• **Passage shown**:
The heated tents which can hold around 900 people should be ready for use "in the coming days", said Bihac Mayor Suhret Fazlic.
A local Red Cross official said its volunteers have been distributing food to the migrants.
Bosnian police there believe the blaze was started by some of the migrants to protest the conditions and the withdrawal of the IOM, which had been running the camp.
The IOM had pulled out as the organisation believed the camp made up of tents and which did not have running water was not properly equipped for winter.
It wants the authorities to reopen a reception centre in an abandoned factory that was closed in October following pressure by residents.
Authorities have promised to build infrastructure at the Lipa camp, but say it will be unlikely to begin until April.
Meanwhile, they refuse to reopen the reception centre.
The European Union, which has provided Bosnia with around 85.5 million euros to assist with migration since 2018, recently labelled the migrant situation in the country "alarming" and has called on local authorities to act.
In a recent local television interview the Bihac mayor accused the IOM of provoking the Lipa camp crisis and local officials believe the EU is not doing enough to help a poor country like Bosnia deal with migrants problem.
In recent years a growing number of migrants fleeing conflict and poverty in the Middle East, Asia and Africa have tried to reach the European Union via the Balkans.
The EU's border agency Frontex said Friday that last year the number of illegal migrants travelling what is known as the Western Balkan route jumped by over 75 percent to around 27,000.

• **Goal**:
List every number written in digits in the passage about the Lipa migrant camp, in the order they appear.

• **Records supplied**:

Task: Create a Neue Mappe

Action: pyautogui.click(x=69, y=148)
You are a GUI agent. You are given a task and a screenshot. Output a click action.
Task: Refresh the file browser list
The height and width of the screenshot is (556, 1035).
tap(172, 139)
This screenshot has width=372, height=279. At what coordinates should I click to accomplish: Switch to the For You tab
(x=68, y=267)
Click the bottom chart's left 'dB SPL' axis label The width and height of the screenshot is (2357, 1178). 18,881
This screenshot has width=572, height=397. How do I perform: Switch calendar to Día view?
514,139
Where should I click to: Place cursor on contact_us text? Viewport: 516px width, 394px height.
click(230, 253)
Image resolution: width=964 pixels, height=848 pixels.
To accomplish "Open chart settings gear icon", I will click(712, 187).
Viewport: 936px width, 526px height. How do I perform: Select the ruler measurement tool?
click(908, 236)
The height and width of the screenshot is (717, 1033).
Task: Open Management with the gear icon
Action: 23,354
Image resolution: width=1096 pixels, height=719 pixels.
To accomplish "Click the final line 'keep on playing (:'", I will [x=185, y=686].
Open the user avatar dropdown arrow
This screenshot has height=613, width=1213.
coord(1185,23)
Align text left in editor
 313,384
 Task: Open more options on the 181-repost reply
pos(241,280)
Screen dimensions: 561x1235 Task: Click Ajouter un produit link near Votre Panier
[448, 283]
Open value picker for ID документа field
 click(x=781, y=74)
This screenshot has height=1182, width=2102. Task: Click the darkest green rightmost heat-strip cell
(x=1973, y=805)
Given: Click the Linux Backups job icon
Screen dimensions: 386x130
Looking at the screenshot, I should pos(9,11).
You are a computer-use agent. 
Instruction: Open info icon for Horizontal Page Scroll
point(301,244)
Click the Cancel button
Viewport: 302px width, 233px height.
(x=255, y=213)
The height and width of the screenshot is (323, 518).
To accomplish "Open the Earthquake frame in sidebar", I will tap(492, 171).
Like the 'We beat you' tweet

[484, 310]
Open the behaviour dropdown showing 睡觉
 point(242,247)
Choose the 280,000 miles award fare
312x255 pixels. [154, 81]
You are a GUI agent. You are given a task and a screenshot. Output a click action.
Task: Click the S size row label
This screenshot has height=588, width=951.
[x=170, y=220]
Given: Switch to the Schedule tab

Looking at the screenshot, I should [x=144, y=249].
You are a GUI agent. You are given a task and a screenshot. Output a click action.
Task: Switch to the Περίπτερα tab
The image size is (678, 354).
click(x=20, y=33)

• **Result of this exercise**:
900
85.5 (million euros)
2018
75 (percent)
27,000